Yolculuğa Devam
Radikal’deki ilk yazımı yazarken epeyce zorlandığımı itiraf ediyorum. Genellikle düşündüklerini rahat ifade eden, çabuk yazıya döken birisi olmama rağmen, bu yazıya başlarken ne diyeceğimi bilemeden epeyce bir süre bilgisayarın karşısında oturdum. Yazdıklarımı beğenmedim.
Kendi yolculuklarımı mı anlatmalıydım, yoksa günün siyasi gelişmeleri üzerine yorum mu yapmalıydım?
Sonunda düşündüm taşındım ve sizinle bir geçmiş yolculuğuna çıkmaya karar verdim.
***
12 Haziran 2008 günü, İstanbul Üniversitesi’nin işgalinin 40. yıldönümüydü. 1968 olaylarının zirvesi kabul edilebilecek bu eylemi, bir grup 68’li aynı yerde, hayatta kalmış hocalarımızın da katılımıyla bir forumda yeniden gerçekleştirdik.
1968’in en tipik özelliklerinden birisi forumlardı. Üniversitelerin amfilerinde düzenlenen forumlarda özgür bir ortam içinde her şeyi tartışır ve demokratik bir yöntemle karara bağlardık.

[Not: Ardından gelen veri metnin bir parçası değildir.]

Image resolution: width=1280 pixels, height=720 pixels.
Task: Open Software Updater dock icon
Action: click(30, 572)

İstanbul Üniversitesi Hukuk Fakültesi 1 numaralı amfisinde, geçmiş günlere yeniden döndüm. Bu yazının yayımlandığı gün, yani 15 Haziran bana eski bir yolculuğumu çağrıştırdı.
***
15 Haziran 1970 gecesi üç devrimci genç Ankara’dan İstanbul’a Gazanfer Bilge otobüsüyle yola çıkmıştık. İstanbul’daki büyük işçi gösterisine katılma heyecanı içindeydik. İşçiler tarihimizin en büyük eylemini yapıyorlardı.
Otobüsteki üç gençten biri bendim. Diğer ikisi ise 18 Mayıs 1973’te Diyarbakır Askeri Cezaevi’nde öldürülen İbrahim Kaypakkaya ve Gün Zileli’ydi.

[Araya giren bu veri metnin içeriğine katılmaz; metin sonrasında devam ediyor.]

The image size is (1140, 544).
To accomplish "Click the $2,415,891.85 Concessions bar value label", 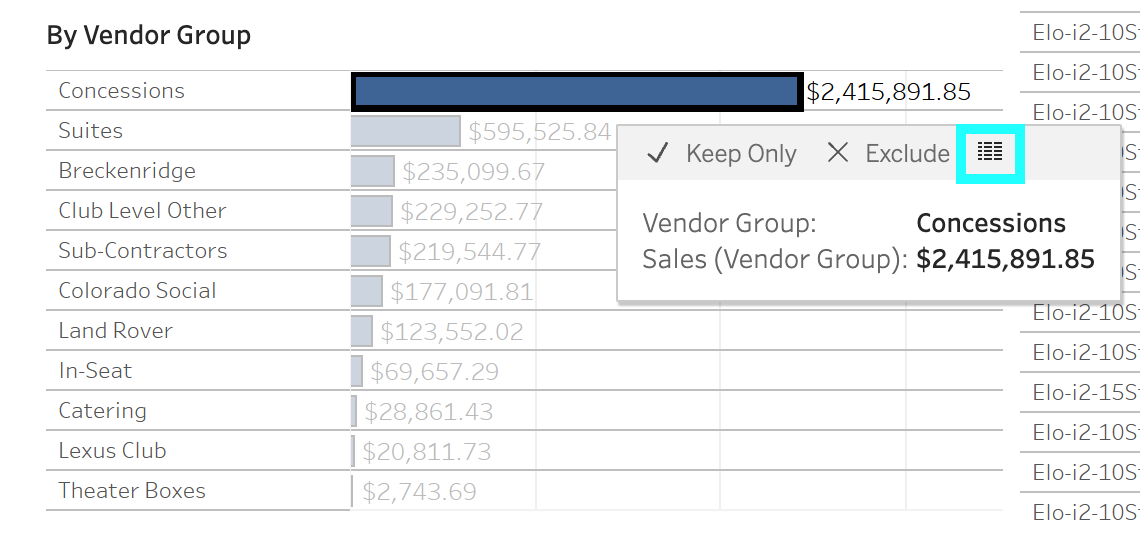I will click(x=888, y=92).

16 Haziran sabahı o dönemde büyük fabrikaların en yoğun olduğu Haliç kıyılarındaki Alibeyköy semtine koştuk. Demir Döküm, Sungurlar Kazan, Gislaved Lastik Fabrikaları yöredeki bellibaşlı fabrikalardı.

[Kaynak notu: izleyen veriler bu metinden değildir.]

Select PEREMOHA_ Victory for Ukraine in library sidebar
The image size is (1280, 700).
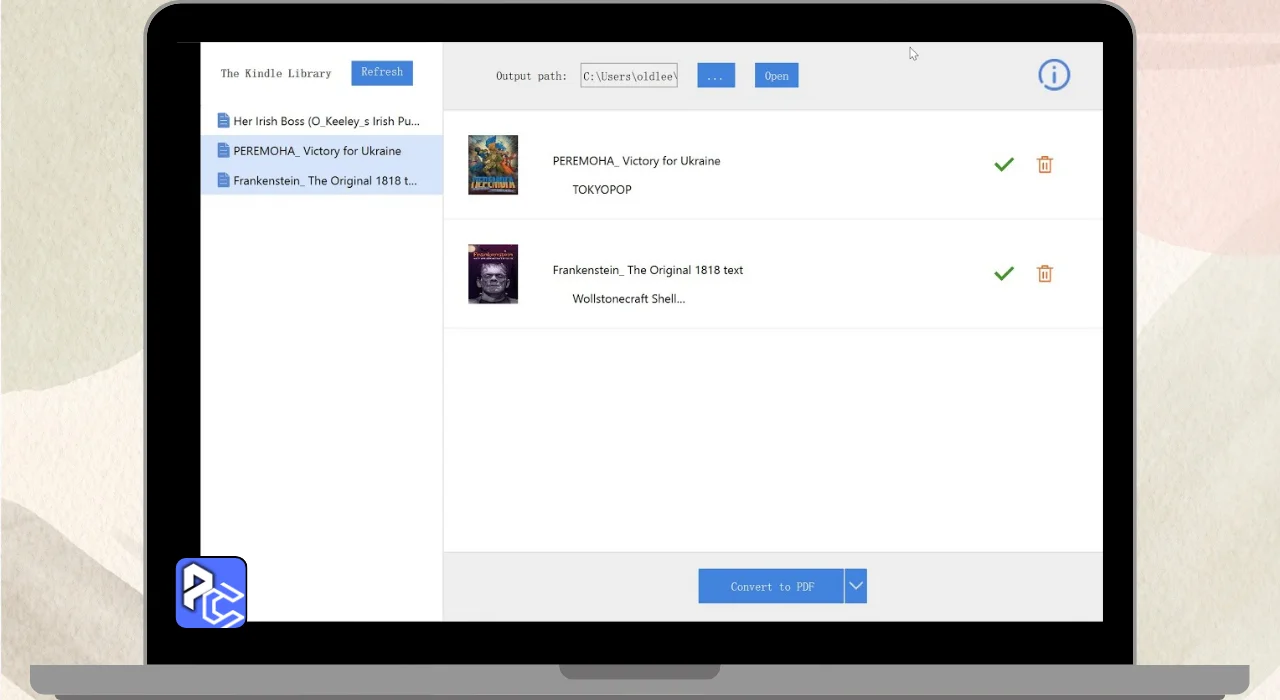pyautogui.click(x=317, y=151)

Eyüp’ten binlerce işçi ile birlikte yürüyüşe katıldık. O yıllarda askerliğini yapan bir devrimci arkadaşım Eyüp Jandarma Komutanı’nın şoförüydü. O bize İstanbul’un diğer semtlerinde neler olduğunun haberlerini ulaştırıyordu.
Topkapı’dan yola çıkan işçiler İstanbul Valiliği’nin kapısına dayanmışlardı. Kadıköy’de polis işçilere ateş açmıştı. İşçilerden ve polislerden ölenler olmuştu.
15-16 Haziran işçi gösterisi sıkıyönetimle cevaplandırıldı.
***
Sıkıyönetimler ve askeri müdahaleler bu ülkenin kaderi olmaya devam etti. 12 Mart 1971 ve 12 Eylül 1980 askeri darbeleri Türkiye’nin üzerinden silindir gibi geçti. Biz 68’liler de nasibimizi aldık.
Türkiye yeniden müdahalelerle dolu bir dönemden geçiyor. 22 Temmuz 2007 seçimleri bir yılını doldurmadan hükümeti kuran parti hakkında kapatma davası açıldı.
Asker yargı ve siyaset ilişkisi demokratik rejimlerde alışık olunmayan bir biçimde gündemimize oturdu. Toplumdaki derin kutuplaşma insanları gerçeklik duygusundan uzaklaştırıyor. Hayatımız, gerçeklik duygusu düşük bir polisiye gerilim filmine benzemeye başladı.
***
Anayasa Mahkemesi Başkanvekili Osman Paksüt’le Kara Kuvvetleri Komutanı Orgeneral İlker Başbuğ’un Kara Kuvvetleri karargâhında kamuoyundan gizli bir görüşme yaptıklarının ortaya çıkması işte bu ortamda bir anlam kazanıyor.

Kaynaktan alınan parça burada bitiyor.